Editor's Comment

Be patient on lending rates

FOR individuals and corporates owing financial institutions, yesterday’s announcement by the Bank of Zambia (BoZ) that it was increasing lending rates from 8.5 percent to nine percent is bad news.
It is not something most may have expected. If anything, they were expecting relief through a reduction.
This turn of events is a blow for many because it translates to increased deductions or increase in the period of repayment of loans. For employees, the increased deductions mean a reduced pay package.
It is expected that the upwards adjustment of the monetary policy rate (MPR) will make the cost of borrowing higher and was necessitated by the escalation in inflationary pressures, which have pushed inflation further away from the six to eight percent target range.
Currently, the rate of inflation stands at 21.1 percent. This can only be reversed if there are more goods and services available for the money in circulation.
As discomforting as this situation may be, there is the bigger picture to look at; a picture that should ultimately be for the good of the country and its citizens.
The central bank is looking at long-term benefits of such policy decisions as it helps Government re-align the economy.
By increasing the lending rates from 8.5 percent to nine percent, BoZ is targeting at reducing money in circulation.
The monetary policy announced yesterday is aimed at reducing inflation to within the medium target of six to eight percent, and this could translate in reduced prices of goods and services, lower lending rates allowing businesses to borrow at affordable rates and reduced cost of doing business.
Reduced prices of goods and services will ultimately benefit the consumers, whose buying power will be enhanced.
The producer too will benefit because it will translate into massive production to meet the demand by the consumers.
Lowered lending rates will allow businesses to borrow to build their capacities and ultimately increase jobs on the market.
The benefit of reduced cost of doing business will entail more entrepreneurs coming on board to venture into various businesses.
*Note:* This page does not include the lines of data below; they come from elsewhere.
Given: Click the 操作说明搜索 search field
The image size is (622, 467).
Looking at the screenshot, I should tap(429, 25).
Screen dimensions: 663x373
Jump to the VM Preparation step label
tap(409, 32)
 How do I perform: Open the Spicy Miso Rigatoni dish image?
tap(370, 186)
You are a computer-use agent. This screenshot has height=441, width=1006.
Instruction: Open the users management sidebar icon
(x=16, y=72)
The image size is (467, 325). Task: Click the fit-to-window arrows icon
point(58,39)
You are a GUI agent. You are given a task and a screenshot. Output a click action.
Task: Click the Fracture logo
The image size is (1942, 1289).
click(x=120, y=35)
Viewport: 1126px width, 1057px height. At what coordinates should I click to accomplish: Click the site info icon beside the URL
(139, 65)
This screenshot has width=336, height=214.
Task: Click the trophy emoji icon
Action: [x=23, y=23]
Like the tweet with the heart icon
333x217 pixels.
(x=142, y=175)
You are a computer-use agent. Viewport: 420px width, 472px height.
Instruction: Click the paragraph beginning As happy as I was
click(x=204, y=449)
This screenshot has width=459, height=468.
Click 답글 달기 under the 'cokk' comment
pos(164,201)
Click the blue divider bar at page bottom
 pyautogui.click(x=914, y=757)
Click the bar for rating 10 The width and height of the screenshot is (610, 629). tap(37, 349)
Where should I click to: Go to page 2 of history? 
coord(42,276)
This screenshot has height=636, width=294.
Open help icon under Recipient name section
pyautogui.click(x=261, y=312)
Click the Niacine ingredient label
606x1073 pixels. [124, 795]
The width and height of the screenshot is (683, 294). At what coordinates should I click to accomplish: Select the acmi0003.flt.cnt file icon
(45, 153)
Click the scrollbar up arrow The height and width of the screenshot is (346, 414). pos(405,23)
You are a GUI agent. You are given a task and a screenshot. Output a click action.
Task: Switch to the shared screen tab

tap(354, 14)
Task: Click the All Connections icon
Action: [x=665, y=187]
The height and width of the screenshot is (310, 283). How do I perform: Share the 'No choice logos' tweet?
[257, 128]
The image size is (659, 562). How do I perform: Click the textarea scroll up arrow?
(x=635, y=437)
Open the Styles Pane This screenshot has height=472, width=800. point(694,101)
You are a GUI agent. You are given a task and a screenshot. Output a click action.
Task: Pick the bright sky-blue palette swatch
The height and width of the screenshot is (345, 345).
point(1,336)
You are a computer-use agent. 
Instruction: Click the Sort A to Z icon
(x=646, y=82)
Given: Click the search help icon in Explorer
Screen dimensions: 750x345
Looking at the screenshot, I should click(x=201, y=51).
This is the ultimate vision of the new dawn government to improve the economy of the country.
Turning around an economy is not an overnight undertaking. It takes prudent planning and implementation. This takes time, so there must be patience from everyone.
Increased lending rates from 8.5 percent to nine percent is the first measure BoZ has undertaken since the return of its governor Denny Kalyalya.
The Monetary Policy Committee also took into account the need to continue supporting growth and maintaining financial stability.
Citizens are expectant for more things to come from the central bank, whose role is to deal with monetary policy and controlling money supply, maintaining low inflation and steady gross domestic product growth.
On a macro level, the central bank influences interest rates and participates in open market operations to control the cost of borrowing and lending throughout an economy.
Lower inflation and lending rates can facilitate private sector growth, more jobs and increased government revenue.
BoZ, which provides an oversight to the Ministry of Finance, says inflation is projected to average 22.6 percent towards year end but is expected to decline to 15 percent in 2022 and to 9.3 percent during the first three quarters of 2023.